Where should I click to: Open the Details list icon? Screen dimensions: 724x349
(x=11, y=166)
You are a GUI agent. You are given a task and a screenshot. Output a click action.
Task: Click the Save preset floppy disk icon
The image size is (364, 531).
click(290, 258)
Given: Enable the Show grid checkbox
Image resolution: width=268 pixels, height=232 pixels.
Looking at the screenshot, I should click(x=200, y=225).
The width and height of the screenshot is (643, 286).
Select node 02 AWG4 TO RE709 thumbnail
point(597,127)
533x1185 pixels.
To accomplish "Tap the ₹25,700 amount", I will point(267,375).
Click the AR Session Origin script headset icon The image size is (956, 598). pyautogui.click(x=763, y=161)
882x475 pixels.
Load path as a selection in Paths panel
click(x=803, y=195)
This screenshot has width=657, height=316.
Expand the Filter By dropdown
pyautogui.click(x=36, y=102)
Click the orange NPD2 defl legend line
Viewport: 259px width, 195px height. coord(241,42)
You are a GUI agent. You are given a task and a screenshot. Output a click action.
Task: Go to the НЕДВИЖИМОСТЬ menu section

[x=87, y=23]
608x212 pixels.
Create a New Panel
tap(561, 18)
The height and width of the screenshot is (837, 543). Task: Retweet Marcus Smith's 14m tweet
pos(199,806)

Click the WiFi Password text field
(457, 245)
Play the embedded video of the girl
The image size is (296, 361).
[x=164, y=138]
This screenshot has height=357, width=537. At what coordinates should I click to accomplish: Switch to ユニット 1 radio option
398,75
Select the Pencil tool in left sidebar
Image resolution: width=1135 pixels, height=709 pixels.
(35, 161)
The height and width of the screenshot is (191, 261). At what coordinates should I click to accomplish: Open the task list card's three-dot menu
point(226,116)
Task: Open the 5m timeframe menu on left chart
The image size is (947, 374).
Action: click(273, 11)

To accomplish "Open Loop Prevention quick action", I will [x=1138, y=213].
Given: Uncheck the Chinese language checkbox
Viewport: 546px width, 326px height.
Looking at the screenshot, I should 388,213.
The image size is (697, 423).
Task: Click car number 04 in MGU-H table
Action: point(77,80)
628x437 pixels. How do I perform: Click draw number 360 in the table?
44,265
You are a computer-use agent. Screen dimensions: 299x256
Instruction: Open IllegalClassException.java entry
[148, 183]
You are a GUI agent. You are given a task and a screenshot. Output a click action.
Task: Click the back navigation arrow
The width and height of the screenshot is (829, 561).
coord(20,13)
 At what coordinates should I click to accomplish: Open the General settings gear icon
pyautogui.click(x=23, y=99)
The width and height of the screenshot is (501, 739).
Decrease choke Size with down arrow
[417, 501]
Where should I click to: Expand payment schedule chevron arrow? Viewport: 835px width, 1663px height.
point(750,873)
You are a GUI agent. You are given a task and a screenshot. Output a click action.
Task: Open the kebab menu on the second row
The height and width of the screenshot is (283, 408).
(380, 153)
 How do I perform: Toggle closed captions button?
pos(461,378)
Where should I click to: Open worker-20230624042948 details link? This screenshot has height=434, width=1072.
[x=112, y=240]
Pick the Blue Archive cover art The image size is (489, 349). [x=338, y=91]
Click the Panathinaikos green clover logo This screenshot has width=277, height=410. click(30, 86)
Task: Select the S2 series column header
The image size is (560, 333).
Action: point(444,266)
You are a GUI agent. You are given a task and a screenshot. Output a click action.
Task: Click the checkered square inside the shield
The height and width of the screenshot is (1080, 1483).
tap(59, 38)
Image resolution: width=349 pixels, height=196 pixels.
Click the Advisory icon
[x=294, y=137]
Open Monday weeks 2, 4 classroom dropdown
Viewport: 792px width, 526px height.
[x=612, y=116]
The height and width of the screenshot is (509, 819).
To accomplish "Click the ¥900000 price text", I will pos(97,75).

● ● ● ●

■ **WHAT YOU HAVE TO DO**
Every record in the material above should be set down exactly.

■ **TASK RESULT**
Where should I click to: Open the Details list icon? Screen dimensions: 724x349
(x=11, y=166)
You are a GUI agent. You are given a task and a screenshot. Output a click action.
Task: Click the Save preset floppy disk icon
The image size is (364, 531).
click(290, 258)
Given: Enable the Show grid checkbox
Image resolution: width=268 pixels, height=232 pixels.
Looking at the screenshot, I should click(x=200, y=225).
The width and height of the screenshot is (643, 286).
Select node 02 AWG4 TO RE709 thumbnail
point(597,127)
533x1185 pixels.
To accomplish "Tap the ₹25,700 amount", I will point(267,375).
Click the AR Session Origin script headset icon The image size is (956, 598). pyautogui.click(x=763, y=161)
882x475 pixels.
Load path as a selection in Paths panel
click(x=803, y=195)
This screenshot has width=657, height=316.
Expand the Filter By dropdown
pyautogui.click(x=36, y=102)
Click the orange NPD2 defl legend line
Viewport: 259px width, 195px height. coord(241,42)
You are a GUI agent. You are given a task and a screenshot. Output a click action.
Task: Go to the НЕДВИЖИМОСТЬ menu section

[x=87, y=23]
608x212 pixels.
Create a New Panel
tap(561, 18)
The height and width of the screenshot is (837, 543). Task: Retweet Marcus Smith's 14m tweet
pos(199,806)

Click the WiFi Password text field
(457, 245)
Play the embedded video of the girl
The image size is (296, 361).
[x=164, y=138]
This screenshot has height=357, width=537. At what coordinates should I click to accomplish: Switch to ユニット 1 radio option
398,75
Select the Pencil tool in left sidebar
Image resolution: width=1135 pixels, height=709 pixels.
(35, 161)
The height and width of the screenshot is (191, 261). At what coordinates should I click to accomplish: Open the task list card's three-dot menu
point(226,116)
Task: Open the 5m timeframe menu on left chart
The image size is (947, 374).
Action: click(273, 11)

To accomplish "Open Loop Prevention quick action", I will [x=1138, y=213].
Given: Uncheck the Chinese language checkbox
Viewport: 546px width, 326px height.
Looking at the screenshot, I should 388,213.
The image size is (697, 423).
Task: Click car number 04 in MGU-H table
Action: point(77,80)
628x437 pixels. How do I perform: Click draw number 360 in the table?
44,265
You are a computer-use agent. Screen dimensions: 299x256
Instruction: Open IllegalClassException.java entry
[148, 183]
You are a GUI agent. You are given a task and a screenshot. Output a click action.
Task: Click the back navigation arrow
The width and height of the screenshot is (829, 561).
coord(20,13)
 At what coordinates should I click to accomplish: Open the General settings gear icon
pyautogui.click(x=23, y=99)
The width and height of the screenshot is (501, 739).
Decrease choke Size with down arrow
[417, 501]
Where should I click to: Expand payment schedule chevron arrow? Viewport: 835px width, 1663px height.
point(750,873)
You are a GUI agent. You are given a task and a screenshot. Output a click action.
Task: Open the kebab menu on the second row
The height and width of the screenshot is (283, 408).
(380, 153)
 How do I perform: Toggle closed captions button?
pos(461,378)
Where should I click to: Open worker-20230624042948 details link? This screenshot has height=434, width=1072.
[x=112, y=240]
Pick the Blue Archive cover art The image size is (489, 349). [x=338, y=91]
Click the Panathinaikos green clover logo This screenshot has width=277, height=410. click(30, 86)
Task: Select the S2 series column header
The image size is (560, 333).
Action: point(444,266)
You are a GUI agent. You are given a task and a screenshot. Output a click action.
Task: Click the checkered square inside the shield
The height and width of the screenshot is (1080, 1483).
tap(59, 38)
Image resolution: width=349 pixels, height=196 pixels.
Click the Advisory icon
[x=294, y=137]
Open Monday weeks 2, 4 classroom dropdown
Viewport: 792px width, 526px height.
[x=612, y=116]
The height and width of the screenshot is (509, 819).
To accomplish "Click the ¥900000 price text", I will pos(97,75).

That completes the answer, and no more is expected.